=== REQUIRED WORK ===
Reproduce every entry word for word.

(Extracted records)
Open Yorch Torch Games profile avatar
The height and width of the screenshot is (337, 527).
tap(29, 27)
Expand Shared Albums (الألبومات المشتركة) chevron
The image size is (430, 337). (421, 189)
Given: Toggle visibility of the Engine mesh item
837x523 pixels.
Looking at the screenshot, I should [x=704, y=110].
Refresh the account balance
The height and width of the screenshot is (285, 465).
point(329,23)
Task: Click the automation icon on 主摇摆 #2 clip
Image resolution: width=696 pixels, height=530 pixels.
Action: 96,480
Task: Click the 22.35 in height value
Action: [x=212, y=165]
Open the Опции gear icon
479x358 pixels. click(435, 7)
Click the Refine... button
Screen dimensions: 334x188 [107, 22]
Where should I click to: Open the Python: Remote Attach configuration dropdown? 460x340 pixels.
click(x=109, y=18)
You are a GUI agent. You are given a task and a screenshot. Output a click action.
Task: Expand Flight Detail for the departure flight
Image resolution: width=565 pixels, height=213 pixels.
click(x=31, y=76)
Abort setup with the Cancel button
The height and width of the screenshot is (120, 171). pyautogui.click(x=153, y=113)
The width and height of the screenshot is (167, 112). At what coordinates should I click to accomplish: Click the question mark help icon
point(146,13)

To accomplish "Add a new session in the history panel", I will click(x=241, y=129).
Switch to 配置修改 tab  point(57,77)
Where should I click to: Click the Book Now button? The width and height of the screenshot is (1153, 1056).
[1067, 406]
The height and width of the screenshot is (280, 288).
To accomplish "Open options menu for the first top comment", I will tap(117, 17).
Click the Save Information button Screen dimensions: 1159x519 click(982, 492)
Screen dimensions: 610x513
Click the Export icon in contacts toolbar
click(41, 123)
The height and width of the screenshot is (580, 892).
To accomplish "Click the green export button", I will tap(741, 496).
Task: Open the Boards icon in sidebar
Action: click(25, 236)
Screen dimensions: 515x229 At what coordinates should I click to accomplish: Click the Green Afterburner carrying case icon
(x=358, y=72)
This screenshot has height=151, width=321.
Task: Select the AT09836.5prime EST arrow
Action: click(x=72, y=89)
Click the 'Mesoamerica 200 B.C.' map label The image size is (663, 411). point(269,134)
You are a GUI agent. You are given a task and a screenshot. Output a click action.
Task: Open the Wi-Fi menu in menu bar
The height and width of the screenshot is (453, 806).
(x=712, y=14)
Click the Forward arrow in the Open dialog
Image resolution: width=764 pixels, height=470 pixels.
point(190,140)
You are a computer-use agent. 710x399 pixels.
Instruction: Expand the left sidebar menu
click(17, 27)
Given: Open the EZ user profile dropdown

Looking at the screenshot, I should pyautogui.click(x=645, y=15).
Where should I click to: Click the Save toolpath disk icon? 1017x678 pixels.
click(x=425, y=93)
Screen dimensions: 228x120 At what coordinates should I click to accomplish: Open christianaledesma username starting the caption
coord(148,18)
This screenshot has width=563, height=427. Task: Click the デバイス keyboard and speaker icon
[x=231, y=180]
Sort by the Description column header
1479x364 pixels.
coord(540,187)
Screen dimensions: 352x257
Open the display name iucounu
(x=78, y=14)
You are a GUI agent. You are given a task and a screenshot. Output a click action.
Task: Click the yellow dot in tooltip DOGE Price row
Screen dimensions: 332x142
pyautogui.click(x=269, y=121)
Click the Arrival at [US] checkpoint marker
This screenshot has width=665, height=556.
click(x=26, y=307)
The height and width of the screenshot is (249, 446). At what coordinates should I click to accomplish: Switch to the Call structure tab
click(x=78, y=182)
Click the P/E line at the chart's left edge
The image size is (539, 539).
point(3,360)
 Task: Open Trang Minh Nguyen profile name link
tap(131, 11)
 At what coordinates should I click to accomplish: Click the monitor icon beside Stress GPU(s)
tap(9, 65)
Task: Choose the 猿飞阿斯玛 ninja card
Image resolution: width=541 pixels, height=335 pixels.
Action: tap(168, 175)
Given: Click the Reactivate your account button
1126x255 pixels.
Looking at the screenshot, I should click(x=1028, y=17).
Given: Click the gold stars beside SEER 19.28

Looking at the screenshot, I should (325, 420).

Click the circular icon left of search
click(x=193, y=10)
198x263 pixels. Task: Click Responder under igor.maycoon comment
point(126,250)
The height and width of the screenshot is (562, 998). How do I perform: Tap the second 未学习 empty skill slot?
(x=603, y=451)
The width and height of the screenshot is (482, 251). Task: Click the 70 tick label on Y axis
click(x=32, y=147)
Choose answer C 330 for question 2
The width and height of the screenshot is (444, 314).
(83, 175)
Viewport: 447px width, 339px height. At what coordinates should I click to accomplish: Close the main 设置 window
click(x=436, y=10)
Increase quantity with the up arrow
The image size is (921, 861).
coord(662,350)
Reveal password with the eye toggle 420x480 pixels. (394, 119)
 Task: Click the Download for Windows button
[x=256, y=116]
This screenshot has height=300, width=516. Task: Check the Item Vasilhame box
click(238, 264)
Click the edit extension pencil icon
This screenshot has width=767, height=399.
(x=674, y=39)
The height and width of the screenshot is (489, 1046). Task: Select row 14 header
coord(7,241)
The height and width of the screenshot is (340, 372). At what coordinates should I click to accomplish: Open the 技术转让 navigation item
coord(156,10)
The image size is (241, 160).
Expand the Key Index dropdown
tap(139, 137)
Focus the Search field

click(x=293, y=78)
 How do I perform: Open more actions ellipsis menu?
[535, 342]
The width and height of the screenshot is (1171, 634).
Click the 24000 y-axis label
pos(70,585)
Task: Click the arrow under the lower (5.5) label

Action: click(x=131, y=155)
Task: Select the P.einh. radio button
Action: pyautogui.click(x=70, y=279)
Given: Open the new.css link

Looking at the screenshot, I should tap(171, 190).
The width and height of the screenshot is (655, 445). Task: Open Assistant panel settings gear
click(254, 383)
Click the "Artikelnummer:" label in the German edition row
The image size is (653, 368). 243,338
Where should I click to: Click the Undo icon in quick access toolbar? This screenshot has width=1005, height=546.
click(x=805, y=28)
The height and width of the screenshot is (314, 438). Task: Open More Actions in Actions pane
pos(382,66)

=== THE COMPLETED TASK ===
Open Yorch Torch Games profile avatar
The height and width of the screenshot is (337, 527).
tap(29, 27)
Expand Shared Albums (الألبومات المشتركة) chevron
The image size is (430, 337). (421, 189)
Given: Toggle visibility of the Engine mesh item
837x523 pixels.
Looking at the screenshot, I should [x=704, y=110].
Refresh the account balance
The height and width of the screenshot is (285, 465).
point(329,23)
Task: Click the automation icon on 主摇摆 #2 clip
Image resolution: width=696 pixels, height=530 pixels.
Action: 96,480
Task: Click the 22.35 in height value
Action: [x=212, y=165]
Open the Опции gear icon
479x358 pixels. click(435, 7)
Click the Refine... button
Screen dimensions: 334x188 [107, 22]
Where should I click to: Open the Python: Remote Attach configuration dropdown? 460x340 pixels.
click(x=109, y=18)
You are a GUI agent. You are given a task and a screenshot. Output a click action.
Task: Expand Flight Detail for the departure flight
Image resolution: width=565 pixels, height=213 pixels.
click(x=31, y=76)
Abort setup with the Cancel button
The height and width of the screenshot is (120, 171). pyautogui.click(x=153, y=113)
The width and height of the screenshot is (167, 112). At what coordinates should I click to accomplish: Click the question mark help icon
point(146,13)

To accomplish "Add a new session in the history panel", I will click(x=241, y=129).
Switch to 配置修改 tab  point(57,77)
Where should I click to: Click the Book Now button? The width and height of the screenshot is (1153, 1056).
[1067, 406]
The height and width of the screenshot is (280, 288).
To accomplish "Open options menu for the first top comment", I will tap(117, 17).
Click the Save Information button Screen dimensions: 1159x519 click(982, 492)
Screen dimensions: 610x513
Click the Export icon in contacts toolbar
click(41, 123)
The height and width of the screenshot is (580, 892).
To accomplish "Click the green export button", I will tap(741, 496).
Task: Open the Boards icon in sidebar
Action: click(25, 236)
Screen dimensions: 515x229 At what coordinates should I click to accomplish: Click the Green Afterburner carrying case icon
(x=358, y=72)
This screenshot has height=151, width=321.
Task: Select the AT09836.5prime EST arrow
Action: click(x=72, y=89)
Click the 'Mesoamerica 200 B.C.' map label The image size is (663, 411). point(269,134)
You are a GUI agent. You are given a task and a screenshot. Output a click action.
Task: Open the Wi-Fi menu in menu bar
The height and width of the screenshot is (453, 806).
(x=712, y=14)
Click the Forward arrow in the Open dialog
Image resolution: width=764 pixels, height=470 pixels.
point(190,140)
You are a computer-use agent. 710x399 pixels.
Instruction: Expand the left sidebar menu
click(17, 27)
Given: Open the EZ user profile dropdown

Looking at the screenshot, I should pyautogui.click(x=645, y=15).
Where should I click to: Click the Save toolpath disk icon? 1017x678 pixels.
click(x=425, y=93)
Screen dimensions: 228x120 At what coordinates should I click to accomplish: Open christianaledesma username starting the caption
coord(148,18)
This screenshot has width=563, height=427. Task: Click the デバイス keyboard and speaker icon
[x=231, y=180]
Sort by the Description column header
1479x364 pixels.
coord(540,187)
Screen dimensions: 352x257
Open the display name iucounu
(x=78, y=14)
You are a GUI agent. You are given a task and a screenshot. Output a click action.
Task: Click the yellow dot in tooltip DOGE Price row
Screen dimensions: 332x142
pyautogui.click(x=269, y=121)
Click the Arrival at [US] checkpoint marker
This screenshot has width=665, height=556.
click(x=26, y=307)
The height and width of the screenshot is (249, 446). At what coordinates should I click to accomplish: Switch to the Call structure tab
click(x=78, y=182)
Click the P/E line at the chart's left edge
The image size is (539, 539).
point(3,360)
 Task: Open Trang Minh Nguyen profile name link
tap(131, 11)
 At what coordinates should I click to accomplish: Click the monitor icon beside Stress GPU(s)
tap(9, 65)
Task: Choose the 猿飞阿斯玛 ninja card
Image resolution: width=541 pixels, height=335 pixels.
Action: tap(168, 175)
Given: Click the Reactivate your account button
1126x255 pixels.
Looking at the screenshot, I should click(x=1028, y=17).
Given: Click the gold stars beside SEER 19.28

Looking at the screenshot, I should (325, 420).

Click the circular icon left of search
click(x=193, y=10)
198x263 pixels. Task: Click Responder under igor.maycoon comment
point(126,250)
The height and width of the screenshot is (562, 998). How do I perform: Tap the second 未学习 empty skill slot?
(x=603, y=451)
The width and height of the screenshot is (482, 251). Task: Click the 70 tick label on Y axis
click(x=32, y=147)
Choose answer C 330 for question 2
The width and height of the screenshot is (444, 314).
(83, 175)
Viewport: 447px width, 339px height. At what coordinates should I click to accomplish: Close the main 设置 window
click(x=436, y=10)
Increase quantity with the up arrow
The image size is (921, 861).
coord(662,350)
Reveal password with the eye toggle 420x480 pixels. (394, 119)
 Task: Click the Download for Windows button
[x=256, y=116]
This screenshot has height=300, width=516. Task: Check the Item Vasilhame box
click(238, 264)
Click the edit extension pencil icon
This screenshot has width=767, height=399.
(x=674, y=39)
The height and width of the screenshot is (489, 1046). Task: Select row 14 header
coord(7,241)
The height and width of the screenshot is (340, 372). At what coordinates should I click to accomplish: Open the 技术转让 navigation item
coord(156,10)
The image size is (241, 160).
Expand the Key Index dropdown
tap(139, 137)
Focus the Search field

click(x=293, y=78)
 How do I perform: Open more actions ellipsis menu?
[535, 342]
The width and height of the screenshot is (1171, 634).
Click the 24000 y-axis label
pos(70,585)
Task: Click the arrow under the lower (5.5) label

Action: click(x=131, y=155)
Task: Select the P.einh. radio button
Action: pyautogui.click(x=70, y=279)
Given: Open the new.css link

Looking at the screenshot, I should tap(171, 190).
The width and height of the screenshot is (655, 445). Task: Open Assistant panel settings gear
click(254, 383)
Click the "Artikelnummer:" label in the German edition row
The image size is (653, 368). 243,338
Where should I click to: Click the Undo icon in quick access toolbar? This screenshot has width=1005, height=546.
click(x=805, y=28)
The height and width of the screenshot is (314, 438). Task: Open More Actions in Actions pane
pos(382,66)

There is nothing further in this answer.